The truly disgusting part of this largely unsuccessful farm program for 80 years is the role of the national and Illinois Farm Bureau, who are involved and align themselves with the big agri businesses, including those of oil and fuel, while touting their support of the small farmer. Some agricultural cooperatives with direct ties to the bureau, for example, run large live-stock operations in Illinois. A hair-raising story in April, 2000, tells of a farm reporter from LaSalle, Illinois who was interviewed by CBS ''60 Minutes'' Mike Wallace, in a critical report about the Farm Bureau. The reporter had worked for WCMY radio in Ottawa for six years and was an outspoken critic of factory farms during his broadcasts. Four years ago he was met at the station at 5:30 am. by the station manager.

The reporter said, ''He told me that after reviewing tapes provided by the Farm Bureau, my services were no longer required at the station and I had 15 minutes to clear out my stuff. The one thing I really resented was that the Farm Bureau made calls to (other) radio stations in the area after I had been fired to keep me off the air.'' He went on to work at WLPO-AM in LaSalle.

Part of the murky agenda of the national Farm Bureau is to repeal the Voting Rights Act of 1965, which guarantees equal voting rights to minorities. They lobby against gun control. They fought tooth and nail against passage of the the Equal Rights Amendment. They are in favor of off shore drilling. They helped defeat legislation that would have raised fuel efficiency in autos. They oppose all expansion of wilderness areas, while pushing for improved roads through national parks.

Despite the number of full-time farmers being a bit more than one million, there are 4.9 million members of the American Farm Bureau, many having joined to take advantage of low-cost auto, home, health or life insurance and have no connection to or interest in the issues of farming.

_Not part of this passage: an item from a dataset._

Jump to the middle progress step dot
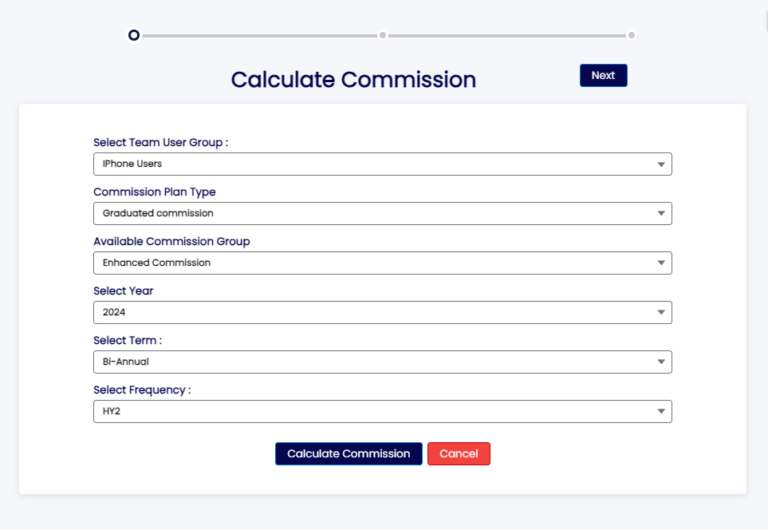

So what's the solution? One good farm program is the Conservation Reserve Program(CRP) which gives farmers rent for not planting crops on land that isn't much good for crops anyway, encourages conservation and makes the landscape more attractive. The Bush administration likes the concept. In Illinois, grasslands and certain species of birds are returning because of the program.

Obviously, the subsidizing of beans and corn just prolongs the demise of the small farmer, so many organizations are trying to convince farmers to raise something else, like tomatoes, fruits, tobacco or become ''paid landscape contractors'' to the public.

Krohe believes that if Congress left the market go free to ''do its worst,'' the industry would be seen as just that, with grain and livestock businesses becoming bigger and unregulated.

Legislators might finally feel obligated to the people instead of big business and regulate agriculture like any other big business. ''Pollution standards may be imposed, scenic buffers demanded, wild habitat insisted upon as a condition of farming permits, the way we demand new stoplights from subdivision developers.,'' predicts Krohe.

Illinois Senators Durbin and Fitzgerald appear to be on the same page in their concern for a system where most of the subsidies go to, according to Fitzgerald, ''a handful of very well heeled farmers.''

The Federal farm program is being discussed in Congress right now. Let's pay attention.